Pr. Khalifa Chater
L'économiste maghrébin, 3-17 avril 2019
Prenant acte de la contestation et répondant à l’appel de la rue, le général Gaïd Salah, chef d'état-major de l'armée algérienne et vice ministre de la défense, appela le 26 mars 2018 à déclarer l’empêchement du président Bouteflika. Dans un discours dont des extraits ont été diffusés à la télévision publique, il a demandé l'application de l'article 102 de la Constitution. Si le Conseil constitutionnel suit ses recommandations, cela ouvrirait la voie à une procédure d'empêchement d'Abdelaziz Bouteflika. De fait, la sortie des Algériens dans la rue, le 22 février et le développement des marches de protestations, depuis lors, tous les vendredi, ont remis en cause la légitimité du président Abdelaziz Bouteflika, gravement malade, qui souhaitait se maintenir au pouvoir. Tout en répondant aux vœux des manifestants et en annonçant qu’il ne se présentait pas pour un cinquième mandat, il annonça un report des élections, lui permettant de poursuivre son quatrième mandat.

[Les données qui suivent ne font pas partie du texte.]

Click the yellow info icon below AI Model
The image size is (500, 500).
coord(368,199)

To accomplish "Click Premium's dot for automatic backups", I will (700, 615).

Jeune Afrique affirme que l’appel de Gaïd Salah à l’application de l’article 102 “ n’aurait pas été prise du propre chef, du chef d’état-major, mais qu’elle est plutôt le fruit d’une concertation et négociation avec l’entourage du président et sa famille’’(Camille Lafrance et Syrine Attia, « Gaïd Salah a compris que Bouteflika et ses deux frères sont finis politiquement », 26 mars 2019). Nous pensons, plutôt que cette décision, qui mécontente la famille, a été prise par l’armée, suite à un débat interne. Pica Ouazi confirme cette vision. Elle affirme que le Président Abdelaziz Bouteflika et son entourage “n’étaient pas au courant de la décision du chef d’état-major Ahmed Gaïd Salah… Elle révèle un grand décalage au sommet de l’État et des visions différentes de sortie de crise’’ (Algérie : Abdelaziz Bouteflika pris de court par l’application de l’article 102, in Site observalgerie.com, 27 mars) L’armée, organe principal de gouvernement, en Algérie, a cherché à “coller à la rue’’, en adoptant cette attitude décisive, qui sauverait le pouvoir. Les Algériens et en premier lieu l’armée, tirent la leçon des dérives inquiétantes, en Libye, en Syrie et au Yémen et ne souhaiterait pas donner à l’islam politique l’opportunité de prendre le pouvoir. Ils seraient conscients des velléités de certains pays, d’instituer une “anarchie créatrice’’, qui affaiblirait l’aire arabe.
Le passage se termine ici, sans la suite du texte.